THE ORIGINAL ELECTRO ALBUM

EMI GOLD

Various Artists

THE VERY BEST EUPHORIC OLD SKOOL BREAKDOWN

TELSTAR

Various Artists

RAVE ON! 16 RAVE CLASSICS 4 PARTY PEOPLE

DEMON

Hell is other people's irony. You may have had one of the most enjoyable, miserable or meaningful nights of your youth as Wham! or Five Star or Blue Pearl pounded away in the background. You'd relish the tackiness of your own nostalgia except, trouble is, everyone does. You are no different for being aware of tragic-comic juxtaposition than are pop quiz hosts, or TV schedulers, or the people who bung together these compilations, which will briefly sell by the lorry-load. Your granddad's Chuck Berry is your Paul Hardcastle, your dad's Alvin Stardust is your Adamski. It goes on. You are a face in the crowd.

Choose 80s Dance is as good as it could be—for every staccato killer (Shannon, Tone Loc) there's a bloated belch (Falco, Yazz). Frankie Goes To Hollywood, an idea gloriously beyond its era, transcends it. Stock, Aitken and Waterman don't. Paula Abdul was, one feels years later, terribly underrated.
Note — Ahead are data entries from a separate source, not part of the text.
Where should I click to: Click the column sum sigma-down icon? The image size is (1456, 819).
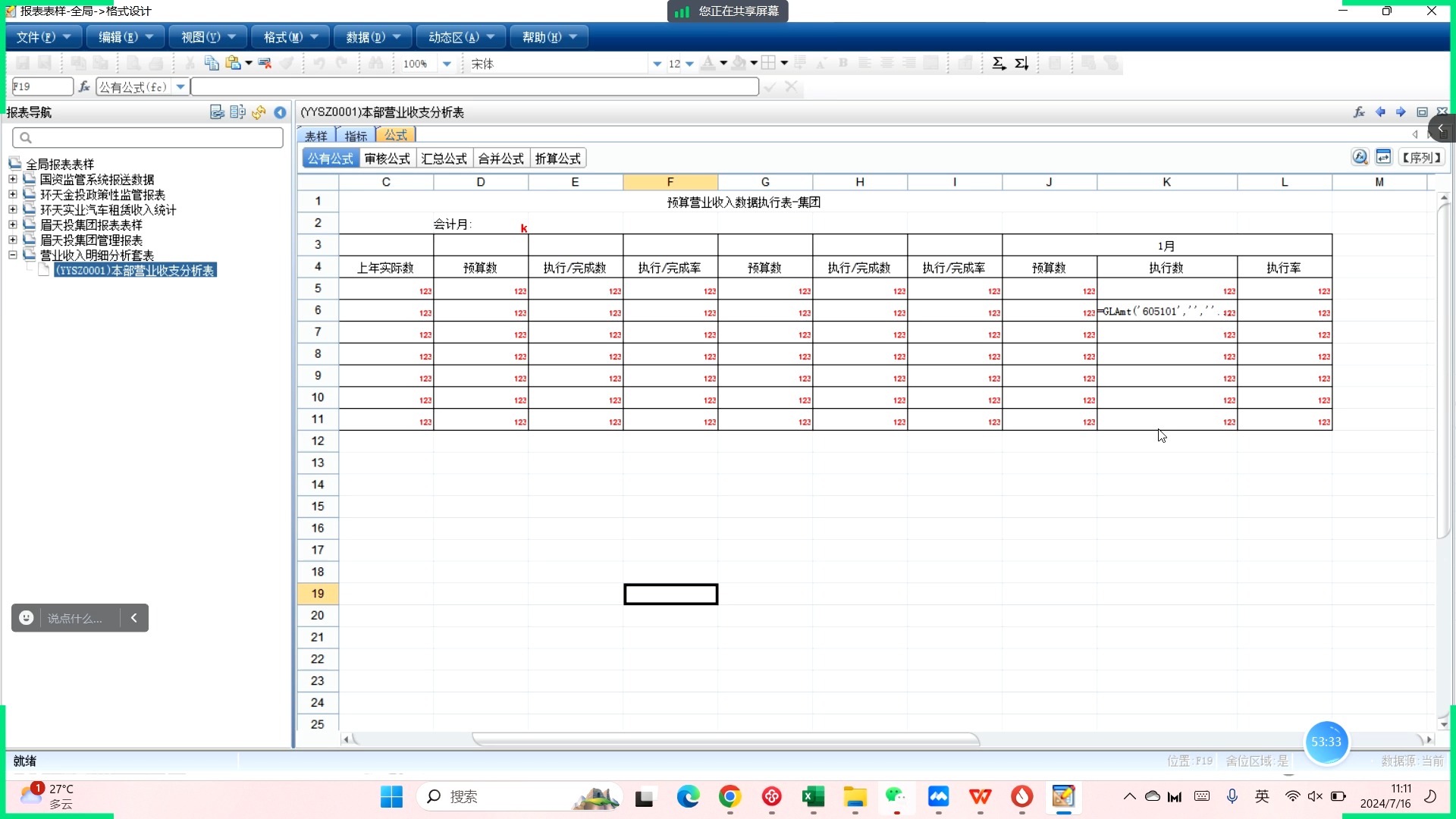(x=1021, y=64)
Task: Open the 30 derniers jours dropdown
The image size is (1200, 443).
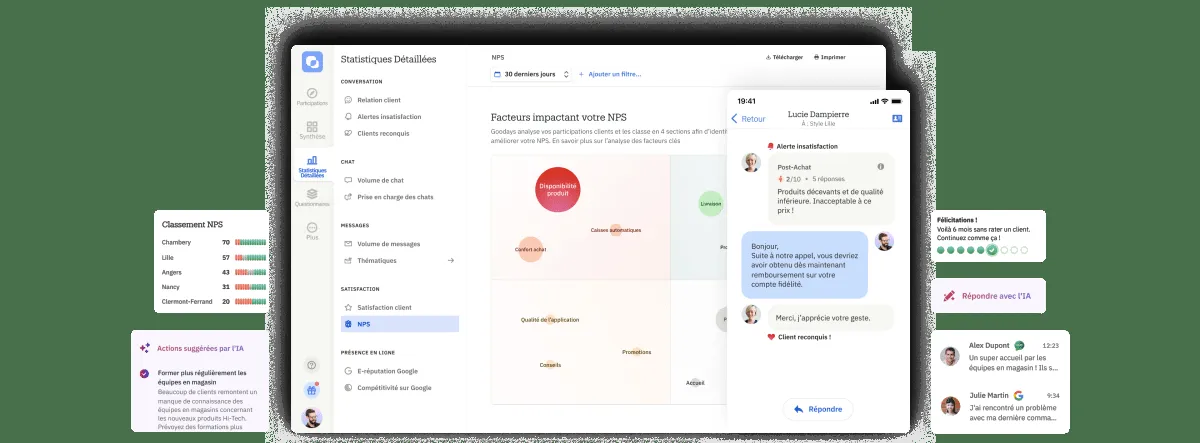Action: 532,74
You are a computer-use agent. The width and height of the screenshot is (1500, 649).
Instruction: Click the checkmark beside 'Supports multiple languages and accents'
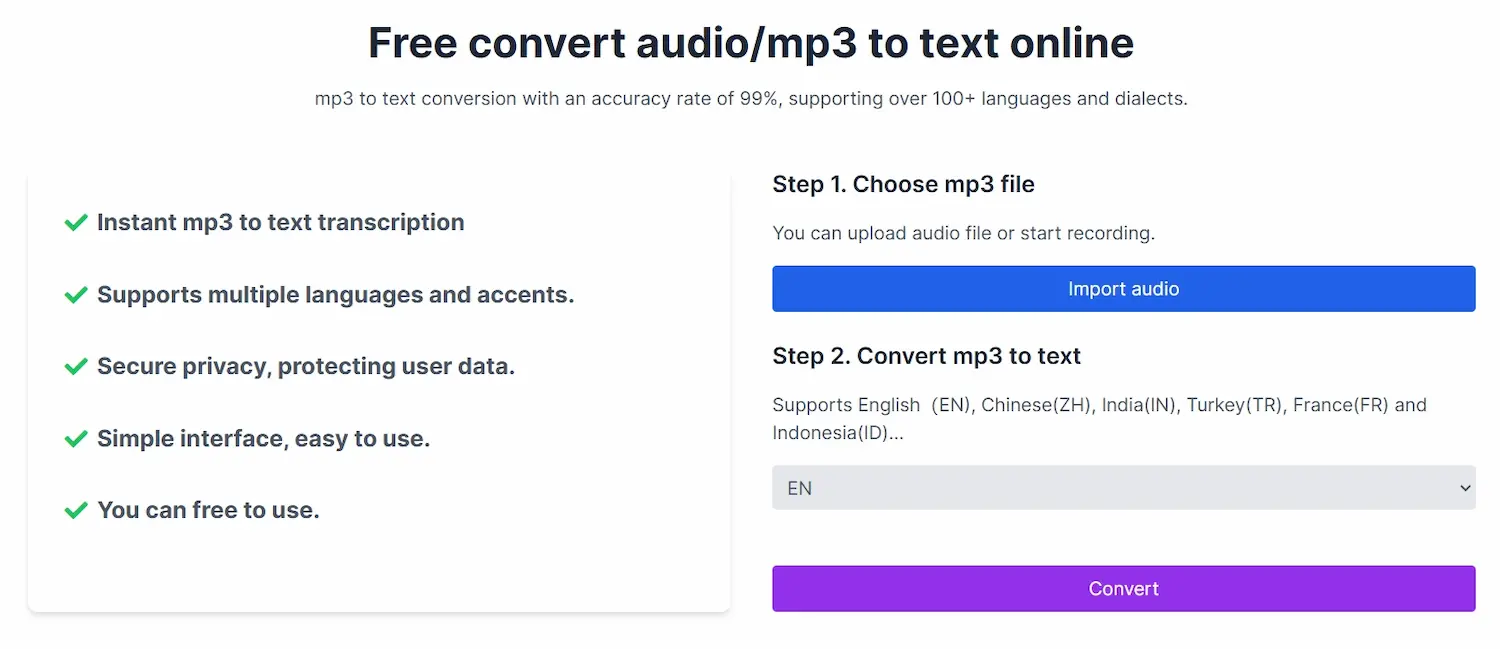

The Original Electro Album is svelte, though there have been plenty of similar 'electroclash blueprint' albums appearing lately. The synthespians are all here—The Human League, Spandau Ballet, Simple Minds. Japan, as ever, sound a plane above, and Ultravox's "Thin Wall" is a much-maligned stonker. "Things were much better 10 years ago!" hollers The Very Best Euphoric Old Skool Breakdown. Can we beg to differ? The repetition is cloying; 'euphoria' a cheapened noun. Black Box (actually from 1989) dominate; Snap, M People and Technotronic try to, like bullies. Rave On! thumps from that irksome twit Moby to Rozalla screeching that everybody's free to go baaah with the rest of the herd. You are advised to dance with tears in your eyes.